PROBLEMS AND TASKS —
A. Write out the text on the Azorean currency word for word, everything from "The moeda insulana" down to "their own surcharge.".
B. Sum up the text on the Azorean currency in two sentences.
C. Continue the text on the Azorean currency from where it stops.

EXERCISE TEXT —
◇ ◇ ◇ ◇ ◇
The moeda insulana ("insular currency") was the currency of the Portuguese archipelago of the Azores, used until 1931, when it was replaced by the Portuguese escudo.

==History==
The real was currency of the Ilhas Adjacentes (Adjacent Islands) of Portugal, referring to the archipelago of the Azores and Madeira. It consisted of coins and banknotes, specifically issued and circulated in those islands, but with their own surcharge.

Coins were issued for the Azores until 1901 and banknotes were issued between 1895 and 1910. Although the Portuguese escudo replaced the real (1000 réis = 1 escudo) in 1911, the Azorean banknotes continued to circulate until 1932.

Although the Madeira equivalent continued to circulate until the end of the 19th century, the Azorean real continued to appear until 1931. At that time it was discounted by 25% to the Portuguese currency.

Owing to their surcharge, the island currency maintained a denomination that was inferior to the continental currency. Since the end of the 19th century there was a push to unify the currency in order to facilitate commercial exchange and eliminate barriers to free movement of cash that isolated the Azores. The proposal, supported by public officials and larger merchants, ran counter to the resistance from the local population that paid their taxes 25% greater than island currencies and who were afraid of the monetary crises that occurred during the first half of the 19th century. During these episodes local commerce was decimated and local savings in ruins.
◇ ◇ ◇ ◇ ◇
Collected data
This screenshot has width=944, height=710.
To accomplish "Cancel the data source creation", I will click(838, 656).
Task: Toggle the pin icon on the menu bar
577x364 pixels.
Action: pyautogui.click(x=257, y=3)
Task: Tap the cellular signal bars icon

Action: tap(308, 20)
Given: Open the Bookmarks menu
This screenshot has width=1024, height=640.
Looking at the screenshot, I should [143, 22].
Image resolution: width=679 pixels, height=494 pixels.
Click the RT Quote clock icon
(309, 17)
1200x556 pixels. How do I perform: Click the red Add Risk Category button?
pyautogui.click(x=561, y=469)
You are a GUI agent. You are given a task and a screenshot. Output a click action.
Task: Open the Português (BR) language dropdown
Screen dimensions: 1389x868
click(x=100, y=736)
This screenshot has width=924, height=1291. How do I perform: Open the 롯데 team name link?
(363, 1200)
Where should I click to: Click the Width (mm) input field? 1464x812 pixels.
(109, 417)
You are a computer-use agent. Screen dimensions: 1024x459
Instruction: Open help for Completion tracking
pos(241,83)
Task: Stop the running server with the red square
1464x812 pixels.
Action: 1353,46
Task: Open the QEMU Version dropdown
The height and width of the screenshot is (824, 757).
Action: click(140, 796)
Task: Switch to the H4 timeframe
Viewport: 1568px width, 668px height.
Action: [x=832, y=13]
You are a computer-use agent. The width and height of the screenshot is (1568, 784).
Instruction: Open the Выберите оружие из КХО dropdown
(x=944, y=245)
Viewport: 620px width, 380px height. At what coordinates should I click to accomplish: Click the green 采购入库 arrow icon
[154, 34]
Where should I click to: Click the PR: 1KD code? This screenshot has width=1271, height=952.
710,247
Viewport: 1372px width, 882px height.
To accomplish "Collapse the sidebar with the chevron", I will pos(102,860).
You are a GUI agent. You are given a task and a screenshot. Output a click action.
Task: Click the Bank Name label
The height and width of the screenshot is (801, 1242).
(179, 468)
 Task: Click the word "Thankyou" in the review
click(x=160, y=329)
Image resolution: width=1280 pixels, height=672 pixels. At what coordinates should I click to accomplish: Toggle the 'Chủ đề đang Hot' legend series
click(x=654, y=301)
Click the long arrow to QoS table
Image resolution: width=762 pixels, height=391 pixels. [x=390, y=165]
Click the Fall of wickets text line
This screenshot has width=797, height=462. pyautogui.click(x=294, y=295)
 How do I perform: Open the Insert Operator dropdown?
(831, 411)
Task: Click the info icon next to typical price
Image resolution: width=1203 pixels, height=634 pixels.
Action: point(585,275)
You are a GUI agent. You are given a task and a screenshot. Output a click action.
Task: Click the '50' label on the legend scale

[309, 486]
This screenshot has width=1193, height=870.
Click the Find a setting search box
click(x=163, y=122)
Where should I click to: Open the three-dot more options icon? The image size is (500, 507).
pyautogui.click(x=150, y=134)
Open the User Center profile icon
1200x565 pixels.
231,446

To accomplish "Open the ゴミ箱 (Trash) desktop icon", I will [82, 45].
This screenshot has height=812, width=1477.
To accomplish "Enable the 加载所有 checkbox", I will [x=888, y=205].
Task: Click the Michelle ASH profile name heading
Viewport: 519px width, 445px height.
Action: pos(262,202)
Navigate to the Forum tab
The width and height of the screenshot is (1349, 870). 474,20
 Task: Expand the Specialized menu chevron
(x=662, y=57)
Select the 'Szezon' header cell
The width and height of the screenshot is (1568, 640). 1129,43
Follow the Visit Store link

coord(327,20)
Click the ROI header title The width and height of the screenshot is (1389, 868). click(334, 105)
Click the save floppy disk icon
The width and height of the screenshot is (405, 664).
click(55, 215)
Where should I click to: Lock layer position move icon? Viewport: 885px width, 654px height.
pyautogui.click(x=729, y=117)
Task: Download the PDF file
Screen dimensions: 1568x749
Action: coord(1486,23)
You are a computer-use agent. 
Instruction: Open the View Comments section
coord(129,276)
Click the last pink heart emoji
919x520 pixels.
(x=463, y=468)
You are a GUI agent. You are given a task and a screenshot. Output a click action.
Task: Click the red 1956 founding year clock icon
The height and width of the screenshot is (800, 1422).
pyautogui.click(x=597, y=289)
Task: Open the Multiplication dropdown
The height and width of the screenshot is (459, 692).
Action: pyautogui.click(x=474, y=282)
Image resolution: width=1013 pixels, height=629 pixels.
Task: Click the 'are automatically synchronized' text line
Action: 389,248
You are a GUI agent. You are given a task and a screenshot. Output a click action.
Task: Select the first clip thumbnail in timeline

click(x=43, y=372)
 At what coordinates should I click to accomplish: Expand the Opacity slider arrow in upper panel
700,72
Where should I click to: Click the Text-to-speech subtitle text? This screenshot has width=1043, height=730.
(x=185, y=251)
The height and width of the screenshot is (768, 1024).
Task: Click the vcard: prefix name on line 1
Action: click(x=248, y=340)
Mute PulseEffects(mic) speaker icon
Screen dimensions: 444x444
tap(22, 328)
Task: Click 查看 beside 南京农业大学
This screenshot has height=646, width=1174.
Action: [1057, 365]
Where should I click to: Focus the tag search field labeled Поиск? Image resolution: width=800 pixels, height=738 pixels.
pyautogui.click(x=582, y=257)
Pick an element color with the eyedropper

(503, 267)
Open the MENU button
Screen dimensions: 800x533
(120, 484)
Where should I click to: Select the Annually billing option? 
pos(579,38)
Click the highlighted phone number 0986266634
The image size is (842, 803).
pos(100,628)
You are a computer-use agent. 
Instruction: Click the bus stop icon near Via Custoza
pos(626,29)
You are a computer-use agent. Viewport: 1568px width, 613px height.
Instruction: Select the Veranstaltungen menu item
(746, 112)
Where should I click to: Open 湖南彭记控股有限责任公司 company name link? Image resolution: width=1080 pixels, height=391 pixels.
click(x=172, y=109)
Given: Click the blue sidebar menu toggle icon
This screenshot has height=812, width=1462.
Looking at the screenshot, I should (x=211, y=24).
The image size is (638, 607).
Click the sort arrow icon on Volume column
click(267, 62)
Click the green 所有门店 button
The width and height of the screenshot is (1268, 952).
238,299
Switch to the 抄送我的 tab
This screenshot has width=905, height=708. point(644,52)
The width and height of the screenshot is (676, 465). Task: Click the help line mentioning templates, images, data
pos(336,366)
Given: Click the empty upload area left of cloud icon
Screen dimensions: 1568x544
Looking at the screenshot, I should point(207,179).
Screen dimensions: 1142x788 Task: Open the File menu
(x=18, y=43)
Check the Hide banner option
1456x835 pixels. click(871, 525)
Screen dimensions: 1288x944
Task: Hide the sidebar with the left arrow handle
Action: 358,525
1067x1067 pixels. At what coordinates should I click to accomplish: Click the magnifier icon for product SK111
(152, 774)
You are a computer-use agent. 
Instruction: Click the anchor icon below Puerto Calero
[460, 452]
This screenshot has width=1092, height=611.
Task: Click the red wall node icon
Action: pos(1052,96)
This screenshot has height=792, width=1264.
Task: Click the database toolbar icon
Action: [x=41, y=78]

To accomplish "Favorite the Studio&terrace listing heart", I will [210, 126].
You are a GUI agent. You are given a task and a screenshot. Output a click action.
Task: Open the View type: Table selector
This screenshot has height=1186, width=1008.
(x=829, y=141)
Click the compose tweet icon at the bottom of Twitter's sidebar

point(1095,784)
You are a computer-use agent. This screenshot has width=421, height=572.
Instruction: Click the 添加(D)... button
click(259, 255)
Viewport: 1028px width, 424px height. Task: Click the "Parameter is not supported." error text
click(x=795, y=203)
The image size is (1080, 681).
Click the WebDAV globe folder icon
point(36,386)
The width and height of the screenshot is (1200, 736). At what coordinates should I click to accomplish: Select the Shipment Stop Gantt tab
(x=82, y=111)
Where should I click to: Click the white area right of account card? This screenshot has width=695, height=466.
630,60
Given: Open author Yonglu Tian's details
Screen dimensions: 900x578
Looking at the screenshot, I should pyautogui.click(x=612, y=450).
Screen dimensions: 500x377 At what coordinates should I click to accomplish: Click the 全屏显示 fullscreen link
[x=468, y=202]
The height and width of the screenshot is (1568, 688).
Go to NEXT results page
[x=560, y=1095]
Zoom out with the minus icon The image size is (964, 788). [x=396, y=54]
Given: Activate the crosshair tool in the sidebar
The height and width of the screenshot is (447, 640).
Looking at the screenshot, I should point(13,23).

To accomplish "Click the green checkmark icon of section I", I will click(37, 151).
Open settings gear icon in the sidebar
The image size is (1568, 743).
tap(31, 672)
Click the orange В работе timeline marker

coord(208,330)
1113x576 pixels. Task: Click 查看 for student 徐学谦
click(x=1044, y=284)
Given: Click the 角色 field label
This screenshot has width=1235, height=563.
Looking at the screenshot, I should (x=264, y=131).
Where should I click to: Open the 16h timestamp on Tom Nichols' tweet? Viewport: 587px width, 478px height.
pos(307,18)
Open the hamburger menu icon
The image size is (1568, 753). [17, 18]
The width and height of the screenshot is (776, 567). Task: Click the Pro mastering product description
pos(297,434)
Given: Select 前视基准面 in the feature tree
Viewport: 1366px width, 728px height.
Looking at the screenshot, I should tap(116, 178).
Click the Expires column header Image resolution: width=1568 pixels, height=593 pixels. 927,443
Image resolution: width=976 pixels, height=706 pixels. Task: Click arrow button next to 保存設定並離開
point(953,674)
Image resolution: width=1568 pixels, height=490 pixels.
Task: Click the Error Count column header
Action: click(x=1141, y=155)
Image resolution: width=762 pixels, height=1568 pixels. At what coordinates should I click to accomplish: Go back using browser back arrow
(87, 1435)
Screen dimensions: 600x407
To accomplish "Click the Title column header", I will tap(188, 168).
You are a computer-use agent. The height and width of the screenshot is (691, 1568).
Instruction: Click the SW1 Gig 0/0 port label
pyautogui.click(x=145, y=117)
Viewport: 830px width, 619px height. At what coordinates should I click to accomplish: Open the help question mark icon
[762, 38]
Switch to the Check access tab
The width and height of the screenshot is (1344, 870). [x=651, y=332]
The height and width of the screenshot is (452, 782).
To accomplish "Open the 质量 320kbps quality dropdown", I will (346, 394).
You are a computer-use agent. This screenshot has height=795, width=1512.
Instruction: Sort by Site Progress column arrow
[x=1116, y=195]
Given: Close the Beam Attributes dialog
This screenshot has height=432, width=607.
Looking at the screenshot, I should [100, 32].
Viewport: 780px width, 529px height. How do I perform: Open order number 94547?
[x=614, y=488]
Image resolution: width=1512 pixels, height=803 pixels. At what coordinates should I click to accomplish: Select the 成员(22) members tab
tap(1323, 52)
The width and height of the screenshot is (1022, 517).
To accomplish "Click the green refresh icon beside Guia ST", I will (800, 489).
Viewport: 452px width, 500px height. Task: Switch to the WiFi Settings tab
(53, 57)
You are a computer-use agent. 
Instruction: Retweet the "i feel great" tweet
◇ ◇ ◇ ◇ ◇
SET OF ANSWERS —
A.
The moeda insulana ("insular currency") was the currency of the Portuguese archipelago of the Azores, used until 1931, when it was replaced by the Portuguese escudo.

==History==
The real was currency of the Ilhas Adjacentes (Adjacent Islands) of Portugal, referring to the archipelago of the Azores and Madeira. It consisted of coins and banknotes, specifically issued and circulated in those islands, but with their own surcharge.

B. The moeda insulana was the currency of the Azores, made up of coins and banknotes issued and circulated specifically in those islands, and it was eventually replaced by the Portuguese escudo. Because of its surcharge, the island currency was worth less than the continental currency, and from the end of the 19th century officials and larger merchants pushed to unify the two, against resistance from the local population.

C.
Notwithstanding its residential unpopularity, the difference in value was seen as a source of problems for commercial relations, and many sectors of the Azorean economy were interested in settling these issues. These economic pressures were in line with the ideological stance of the National Dictatorship, which was largely centralist and fanatically nationalist, and who saw the existence of an Azorean currency as an anathema. In this context, a decree-law (19869, 2 June 1931) was published to unify the currency, and imposed by Salazar, even as many taxpayers were leery of the plan. Ancillary measures were therefore adopted, under decree-law 21/189 (2 May 1932), that established a deduction for taxpayers and credits for island residents, namely those who, by law or contract, accepted the imposition of the Portuguese escudo in the archipelago. This measure was imposed without protest.

The issue of an Azorean currency only reappeared in 1975, during the context of the autonomy and independentist movements, that succeeded the 25 April 1974 Carnation Revolution. It was a popular return, but became irrelevant with the Portuguese adhesion to the European Union, the growth in the regional economy, and the adoption of the Euro.

The Azorean banknotes were, in general, similar to the Portuguese real, but distinguished by its 25% discount in comparison to the continental unit. The coin existed in multiple denominations specific to the Azores, and today have a larger value.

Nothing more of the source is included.